Como si fuese un naufrago en una enorme y opulenta isla, Wilder construye con lo mínimo una cómica y tensa historia sobre la Barraca 17, un grupo de prisioneros de guerra de alto rango que constantemente ven sus planes de fuga y sabotaje estropeados por la presencia de un soplón entre ellos. El principal sospechoso es el Sargento Sefton (William Holden), un hábil comerciante que debido a su ingenio despierta suspicacia y desconfianza entre los otros reos. Sorteando toda solemnidad como si estuviese ante un campo minado, Wilder presenta un campo de prisioneros en el que la miseria, en un simple paso, se convierte en hilaridad, como cuando los prisioneros, después de haber recibido su sopa, ven impávidos como uno de los reos usa la misma olla de sopa para lavar sus calcetines.
Tratados y portándose más como niños en un frío internado o turistas en un hotel de una estrella que como prisioneros, los personajes de Infierno en la tierra cuentan con una caracterización que también se beneficia de la forma de economizar de Wilder.
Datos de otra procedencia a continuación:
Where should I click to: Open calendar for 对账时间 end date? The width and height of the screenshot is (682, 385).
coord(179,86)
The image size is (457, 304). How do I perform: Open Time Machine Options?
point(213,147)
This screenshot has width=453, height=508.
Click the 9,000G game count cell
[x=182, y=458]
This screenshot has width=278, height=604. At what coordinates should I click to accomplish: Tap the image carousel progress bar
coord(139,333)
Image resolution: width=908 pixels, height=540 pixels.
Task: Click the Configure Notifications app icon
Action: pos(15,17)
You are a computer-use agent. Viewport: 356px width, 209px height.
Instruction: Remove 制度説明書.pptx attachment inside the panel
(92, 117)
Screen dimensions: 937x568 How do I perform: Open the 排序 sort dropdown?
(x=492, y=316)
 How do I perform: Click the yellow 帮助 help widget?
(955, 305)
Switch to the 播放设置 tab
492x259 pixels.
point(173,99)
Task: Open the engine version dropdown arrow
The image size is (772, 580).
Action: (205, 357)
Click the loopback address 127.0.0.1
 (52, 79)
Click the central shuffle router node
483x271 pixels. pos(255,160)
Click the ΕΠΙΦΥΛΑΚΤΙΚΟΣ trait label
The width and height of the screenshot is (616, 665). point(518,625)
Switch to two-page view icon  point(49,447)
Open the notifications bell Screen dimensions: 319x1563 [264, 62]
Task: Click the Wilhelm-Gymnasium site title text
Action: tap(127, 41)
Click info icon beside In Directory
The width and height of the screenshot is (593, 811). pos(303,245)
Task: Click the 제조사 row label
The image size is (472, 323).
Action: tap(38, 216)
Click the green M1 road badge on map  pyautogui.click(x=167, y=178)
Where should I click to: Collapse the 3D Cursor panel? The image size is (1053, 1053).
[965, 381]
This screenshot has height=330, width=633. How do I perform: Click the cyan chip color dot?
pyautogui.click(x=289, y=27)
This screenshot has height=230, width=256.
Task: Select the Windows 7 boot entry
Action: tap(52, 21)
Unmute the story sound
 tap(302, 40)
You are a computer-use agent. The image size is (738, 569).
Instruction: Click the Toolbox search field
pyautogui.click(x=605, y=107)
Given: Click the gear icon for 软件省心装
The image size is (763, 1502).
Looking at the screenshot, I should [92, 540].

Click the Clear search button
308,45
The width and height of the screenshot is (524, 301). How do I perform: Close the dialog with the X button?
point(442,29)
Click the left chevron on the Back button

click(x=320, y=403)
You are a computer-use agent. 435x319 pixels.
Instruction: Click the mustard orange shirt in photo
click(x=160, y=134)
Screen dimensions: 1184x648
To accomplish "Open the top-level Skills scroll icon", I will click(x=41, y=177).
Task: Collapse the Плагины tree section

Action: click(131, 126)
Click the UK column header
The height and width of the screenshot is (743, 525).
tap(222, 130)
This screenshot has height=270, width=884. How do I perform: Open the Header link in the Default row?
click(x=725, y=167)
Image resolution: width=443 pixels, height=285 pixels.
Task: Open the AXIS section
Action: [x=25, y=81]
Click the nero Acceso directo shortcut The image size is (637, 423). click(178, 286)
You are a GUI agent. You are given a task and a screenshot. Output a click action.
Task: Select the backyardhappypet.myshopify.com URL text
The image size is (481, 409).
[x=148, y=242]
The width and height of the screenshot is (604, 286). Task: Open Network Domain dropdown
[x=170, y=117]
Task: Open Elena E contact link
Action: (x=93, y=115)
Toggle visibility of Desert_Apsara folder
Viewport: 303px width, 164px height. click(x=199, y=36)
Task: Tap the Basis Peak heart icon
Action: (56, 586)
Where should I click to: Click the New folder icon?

Sin dar antecedentes, ni una historia, la sensación de familiaridad y profundidad es patente con cada uno de los prisioneros de guerra e incluso con las carismáticas autoridades nazi, interpretadas por el gran actor de cuadro Sig Ruman y el enorme cineasta Otto Preminger, quien junto con Erich Von Stroheim en Cinco tumbas al Cairo (1943) muestra que nadie interpreta un nazi mejor que un director de cine.
Aunque no tan aguda o cínica como Cinco tumbas al Cairo o El gran carnaval (1951), Infierno en la tierra se ostenta como otro ejemplo de la envidiable forma en la que el mejor cine estadunidense, hecho en su mayoría por emigrados como Preminger o Wilder, usa recursos mínimos que tienen enormes alcances.
En películas así, una simple pieza de ajedrez hueca puede desembocar en dos cadáveres en el lodo, pasando de lo lúdico a lo trágico y de lo solemne a lo cómico en un momento dado que solamente en este infierno terrenal se puede reír, bailar y hasta recibir una llamada de Betty Grable en Navidad, que hace de la Barraca 17 para Wilder un lugar terrible pero hospitalario. Una contradicción surgida, al igual que la guerra, de la cuna de todos los absurdos: la política.